(Closed) Oh NO!! I’m freaking out

posted 7 years ago in Family
Post # 3
Member
3525 posts
Sugar bee
  • Wedding: December 2010

Is he mad at you or her? He should NOT be angry with you–this is ridiculous. He (or both of you, preferably) need to tell her, “Hey, this is the limit–if you want to invite more people, you need to help us cover the extra expense.” GL!

Post # 4
Member
5118 posts
Bee Keeper
  • Wedding: November 1999

Eeek, tough situation. I’d definitely have FI being the one communicating about this, it’s easier to have family conversations about this type of thing. Was the guest list split pretty evenly between you/FI, his folks and yours? If they’ve already used their ‘quota’ of guests, perhaps FILs will pay the overage for their 10 additional guests? I think it’s reasonable to explain that they were not in the budget and with 3 months out, that means more centerpieces and decor (I’m guessing), meals, etc, and you just can’t manage that. 

ETA: Ditto Mrs. Grape…I hope he’s not angry with you! That’d not be right.

Post # 6
Member
365 posts
Helper bee

Two options here:

 

1. No sorry, it’s too late, everything is ordered and paid for.  Maybe we could have breakfast with them day before

 

2. Sure, but you’ll need to pay.  then calculate up EXACTLY how much extra it would cost for those 10 people and give her the figure.

Post # 7
Member
9057 posts
Buzzing Beekeeper
  • Wedding: June 2010

If your reluctance is really just a matter of budget, could you talk to your parents about the possibility of his family cutting them a cheque to cover their extra guests?  They may be more receptive to it than you think if it comes across that they want to pay for their “last minute” guests.

Post # 9
Member
5118 posts
Bee Keeper
  • Wedding: November 1999

In that case, I’d wrap the whole deal up with FI’s parents and get the costs figured out, etc, and then deposit the check into the wedding fund or having your mom take care of it. Then explain that it’s been taken care of. The extra stress on your dad is SO not worth it. 

Post # 11
Member
92 posts
Worker bee
  • Wedding: September 2010

As mentioned before, that is a difficult situation. I can only speak for myself and what I would do if I were in your shoes. In this case, the most important issue here is the health of your father. This would obviously come first to me, thereafter, I would add up the total for the 10 individuals your FMIL wants to invite and then I would speak with her about these costs as well as your father’s health; and the effort your parents are already making to cover everything. I would assume that at this point, given how the conversation goes/how receptive your FMIL is, I would then decide wether it is appropriate to accept a check from her or to simply tell her that at this point in the process it would be too much of a hassle to add that many individuals to the party. Good luck!!!

Post # 12
Member
988 posts
Busy bee
  • Wedding: November 2009

I think just try to slow yourself down at the moment and let FI handle it and see what happens.  Perhaps your MIL could pay the extra.  Just remember that everythig always works out in the end 🙂

 

Post # 13
Member
457 posts
Helper bee

I think your options are you either need to say no to the added guest or tally up the total cost of food, extra linens, and flowers and give her that #. If she wants to pay then let her, if not then that’s the answer.  If your concerned about your father’s health, I wouldn’t even bring it up to your family until you know if your FMIL is paying for the extra cost. My take is this: if your MIL really wants to have these people there, she will pay and make it happen. It’s not uncommon that the FIL’a pay for extra guest outside of the budgeted number.
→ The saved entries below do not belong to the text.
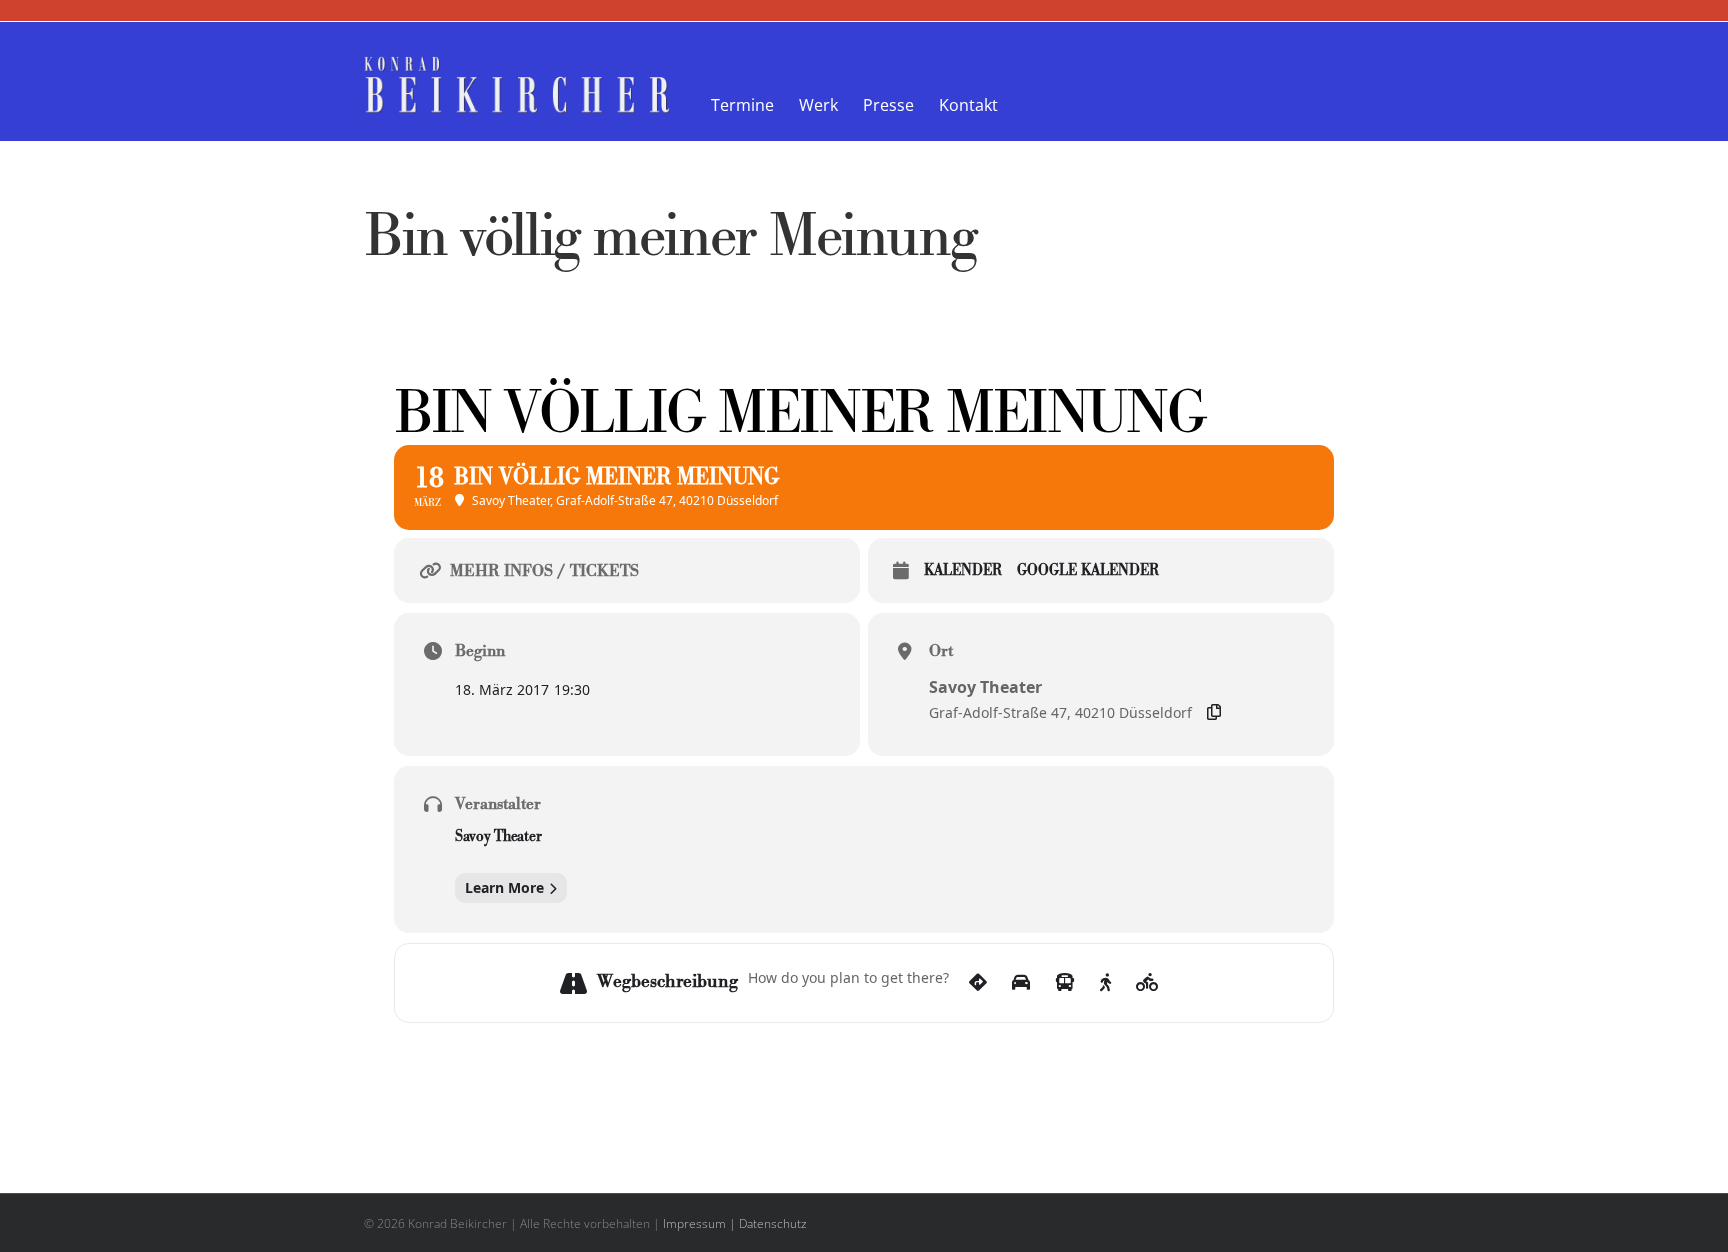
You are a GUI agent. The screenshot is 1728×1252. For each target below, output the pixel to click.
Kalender (963, 572)
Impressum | (699, 1223)
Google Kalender (1088, 572)
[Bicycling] (1147, 983)
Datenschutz (773, 1223)
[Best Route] (978, 983)
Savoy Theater (498, 838)
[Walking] (1105, 983)
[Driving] (1021, 983)
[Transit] (1065, 983)
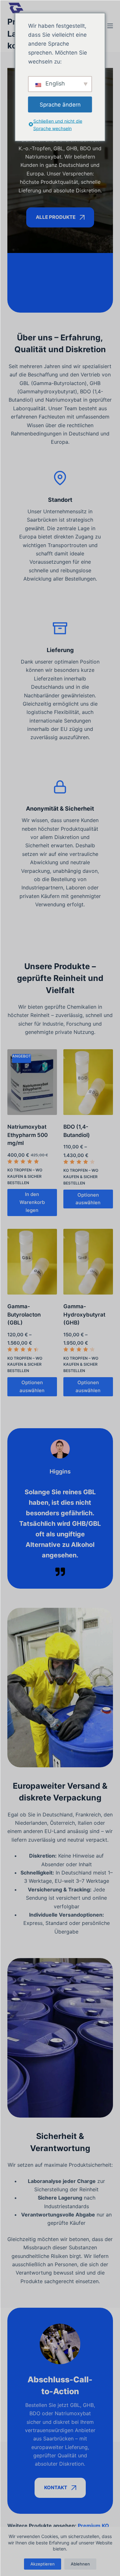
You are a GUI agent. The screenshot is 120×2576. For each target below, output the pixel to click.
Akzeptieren (42, 2563)
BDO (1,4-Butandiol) (76, 1131)
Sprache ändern (60, 104)
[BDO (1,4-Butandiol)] (88, 1082)
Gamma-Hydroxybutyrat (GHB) (84, 1314)
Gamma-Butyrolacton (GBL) (24, 1314)
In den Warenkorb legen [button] (32, 1202)
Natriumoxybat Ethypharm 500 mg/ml (27, 1135)
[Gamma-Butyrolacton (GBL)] (32, 1262)
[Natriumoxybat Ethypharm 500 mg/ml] (32, 1082)
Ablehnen (80, 2563)
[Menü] (110, 26)
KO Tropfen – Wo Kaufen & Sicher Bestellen (24, 1176)
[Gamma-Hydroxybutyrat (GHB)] (88, 1262)
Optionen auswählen (88, 1199)
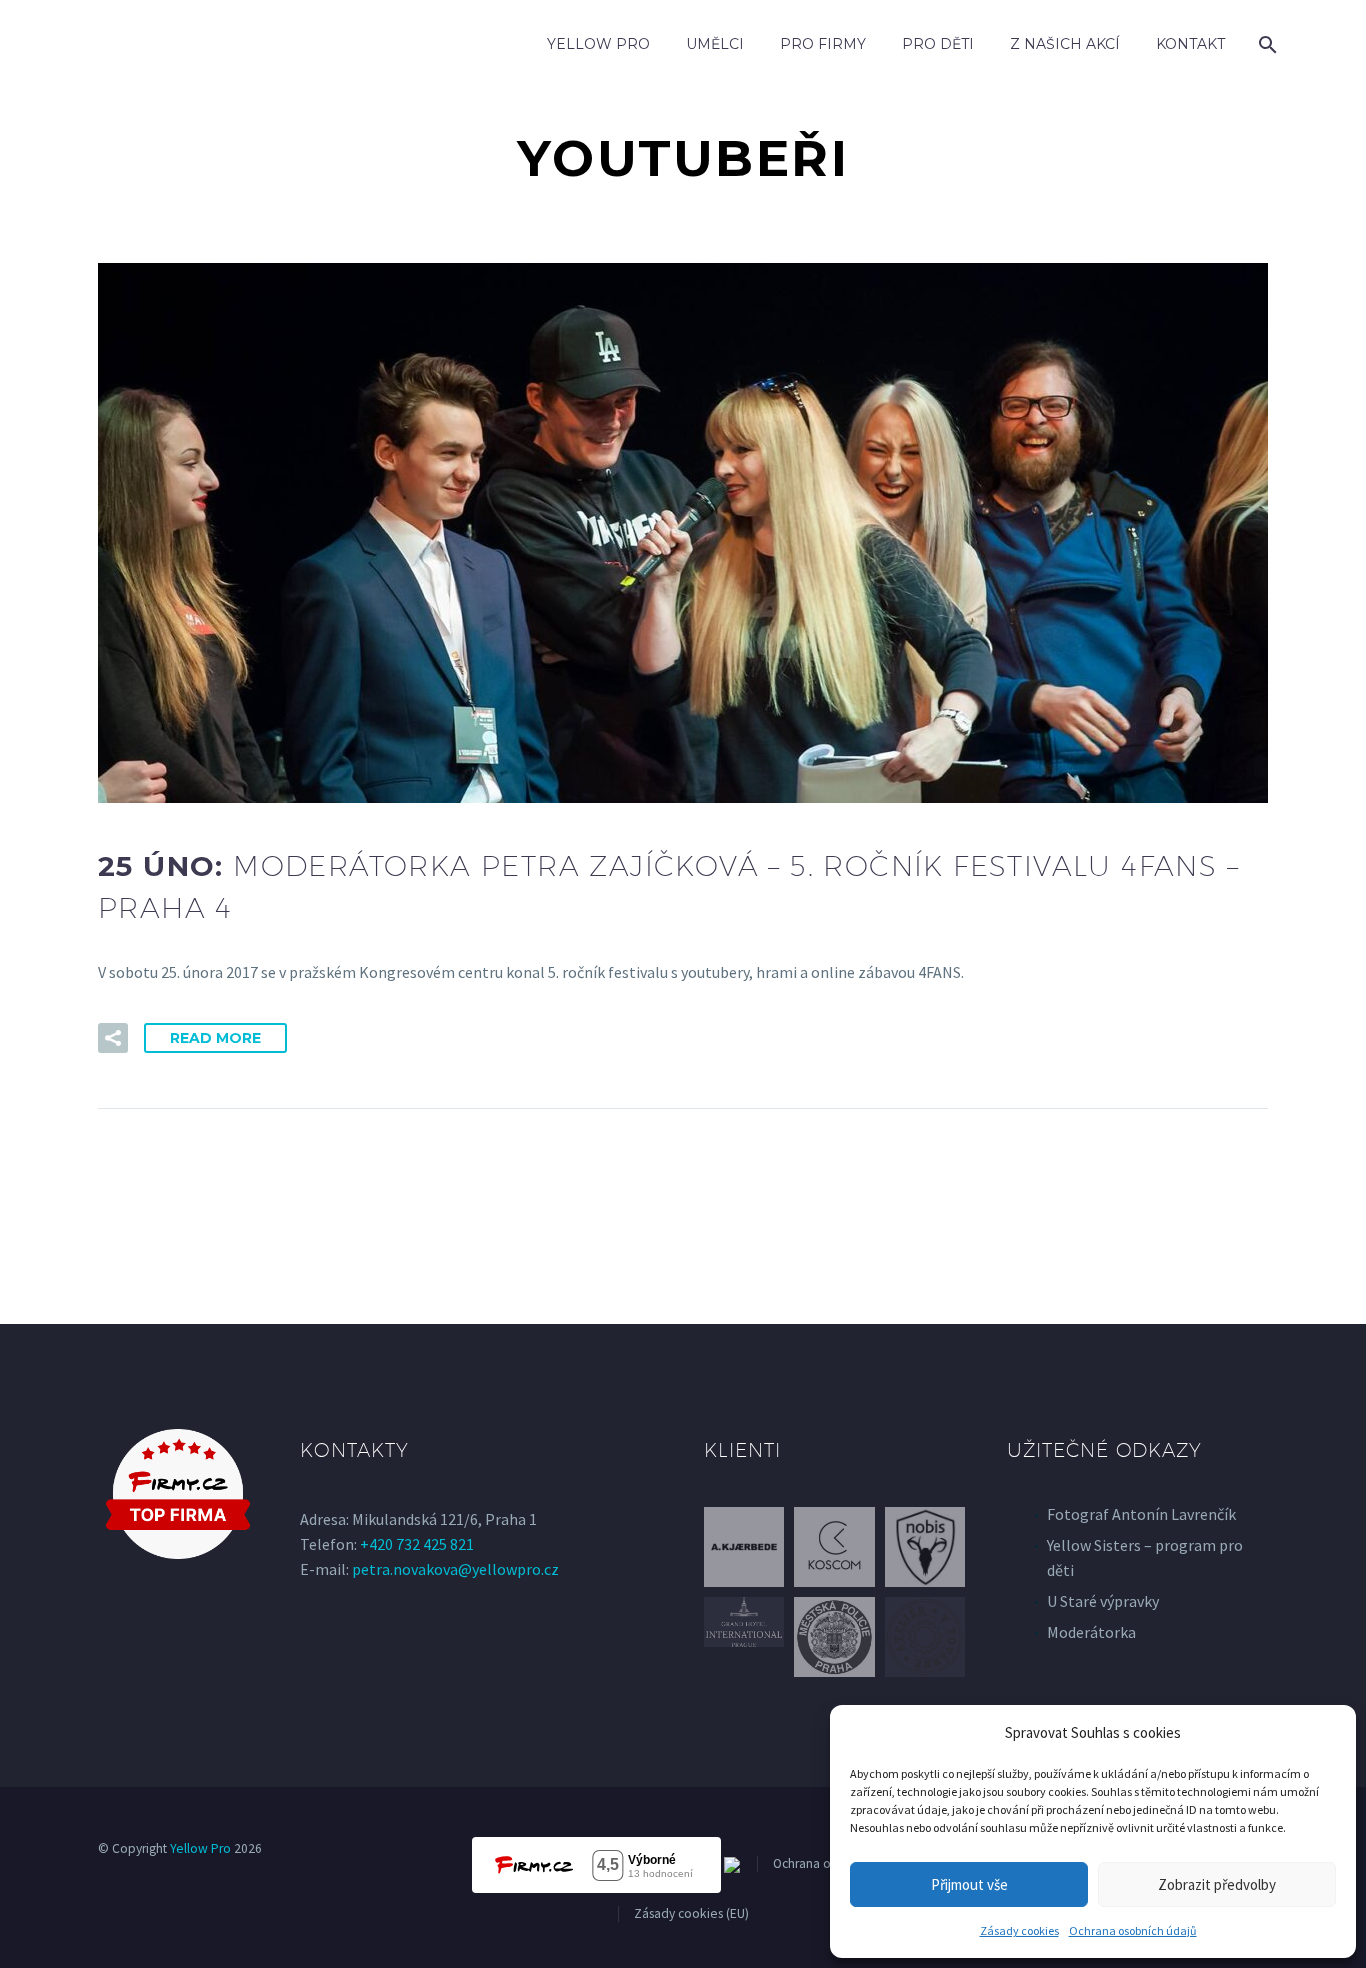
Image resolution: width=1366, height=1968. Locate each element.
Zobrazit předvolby (1217, 1884)
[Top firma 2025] (178, 1494)
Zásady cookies (1019, 1930)
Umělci (715, 44)
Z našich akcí (1065, 44)
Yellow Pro (598, 44)
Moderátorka (1091, 1632)
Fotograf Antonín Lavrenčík (1141, 1514)
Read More (215, 1038)
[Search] (1265, 44)
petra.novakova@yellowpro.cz (455, 1569)
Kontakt (1190, 44)
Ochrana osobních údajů (1133, 1930)
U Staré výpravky (1103, 1601)
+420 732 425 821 (417, 1544)
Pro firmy (823, 44)
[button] (113, 1038)
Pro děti (938, 44)
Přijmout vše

I was on a very tight budget, my family, me and my DH scaled back big time on our list, while my MIL just thought we would invite all 30+ people on her list ( she wasn’t helping out with the costs of anything) We explained our situation to her, reasonable people I think will understand, however, she was not, she was angry but also refused to pay for those extra people so they didn’t get an invite. And to me that means I guess they weren’t that important to you to invite then. In my situation, my MIL felt that HER GIFT to us was inviting all these people at the expense of my parents, which is very unfair and not right at all.